Required tasks:
[a] Decide whether each of the following statements agrees with the text on the stability of states, answering yes or no and quoting the words of the text that decide it: (i) in the one-dimensional problem, a front solution is unstable; (ii) the Maslov index and the Evans function are well understood in the one-dimensional context; (iii) results from the one-dimensional case carry over to problems with multiple spatial dimensions.
[b] Carry on the text on the stability of states, beginning after its final sentence.

Text segment:
-- -- --

The ultimate goal is to predict a state’s stability from its general shape and structure, and to determine what properties are indicative of instability. A classical problem describes a signal propagating in one dimension (such as light traveling along an optical fibre, or an electrical impulse in a neuron). In this case it is known that a pulse solution (which looks like a small bump moving along the fibre) is unstable, whereas a front (which is shaped like a cliff or a step) is stable. The difference between the two is that the pulse has a local maximum while the front does not, and this is enough to distinguish stability from instability.
When the problem involves multiple spatial dimension (as all real physical systems do), it is much more difficult, and results from the one-dimensional case no longer apply. The proposed research addresses this shortcoming by simultaneously developing two different tools for higher-dimensional problems: 1) the Maslov index; and 2) the Evans function. Both methods are well understood in the one-dimensional context, but have only recently begun to receive attention in a more general setting. Thus the proposed research is likely to have a strong impact on both the mathematical and physical sciences, with theoretical advancements allowing for new applications to problems in fluid dynamics, materials science and nonlinear optics, to name just a few examples.

-- -- --

Entries provided:

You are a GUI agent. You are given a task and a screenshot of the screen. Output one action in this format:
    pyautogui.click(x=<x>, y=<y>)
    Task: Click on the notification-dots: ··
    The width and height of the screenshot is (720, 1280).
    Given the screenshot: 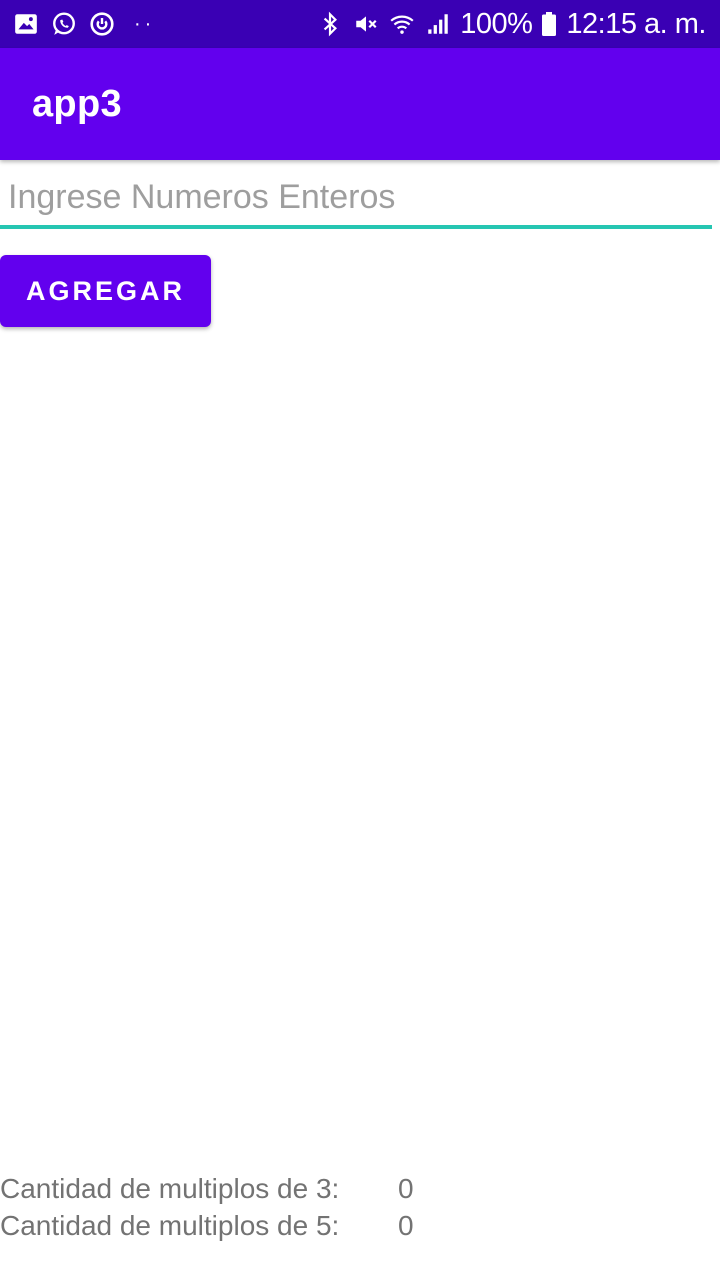 What is the action you would take?
    pyautogui.click(x=145, y=24)
    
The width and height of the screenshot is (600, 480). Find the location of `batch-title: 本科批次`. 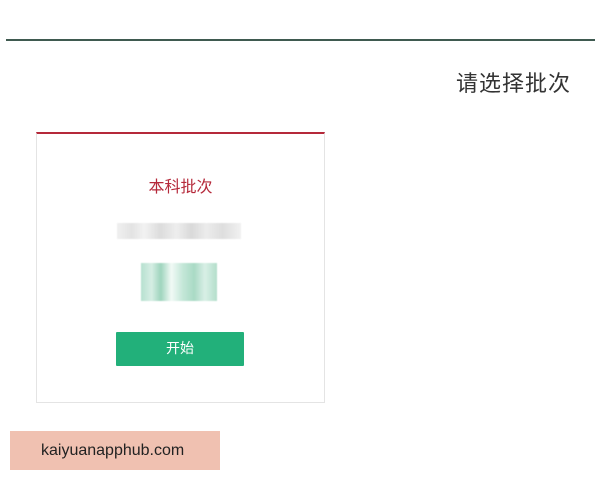

batch-title: 本科批次 is located at coordinates (180, 186).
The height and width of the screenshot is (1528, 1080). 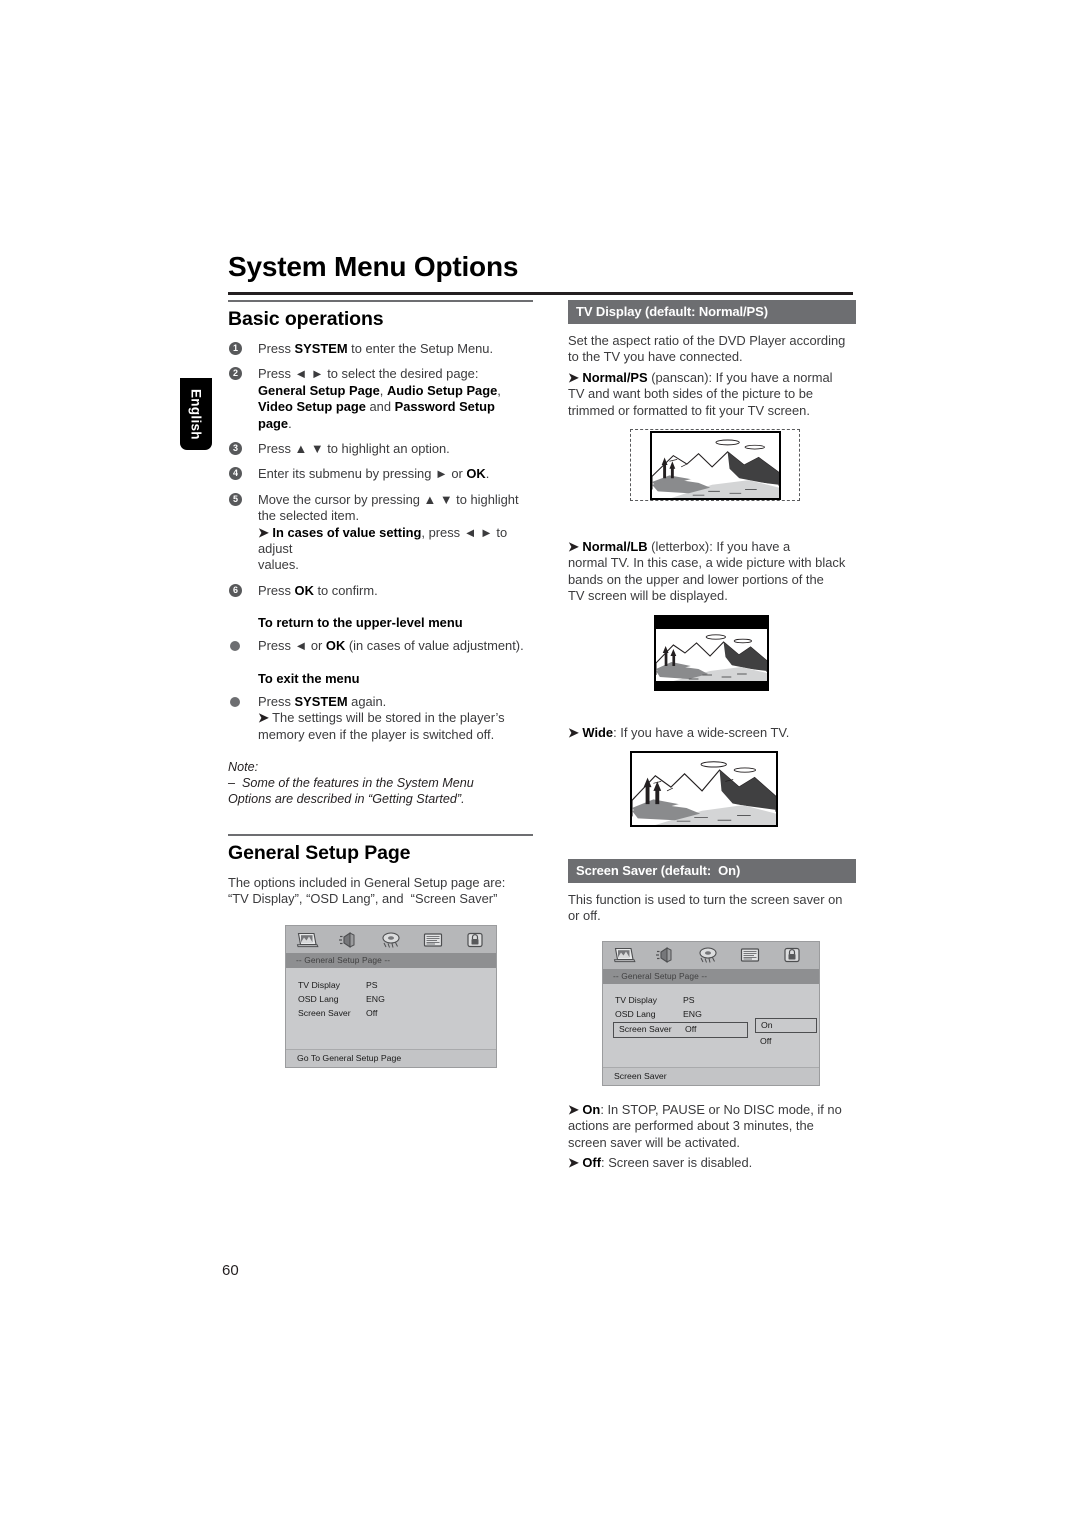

-- -- --

Results by task:
[a]
(i) No: "whereas a front (which is shaped like a cliff or a step) is stable."
(ii) Yes: "Both methods are well understood in the one-dimensional context"
(iii) No: "results from the one-dimensional case no longer apply"

[b]
These new theoretical tools will be advanced through the consideration of a large, robust family of physical applications. Student researchers will have the opportunity to communicate with scientists in related disciplines to determine the most important applications of these methods, and guide their efforts accordingly. As a result, the work outlined in the proposal will effectively train these researchers not just as mathematicians, but as active, productive members of the general scientific community, and as such will promote the development of innovative new scientific methods in Canada.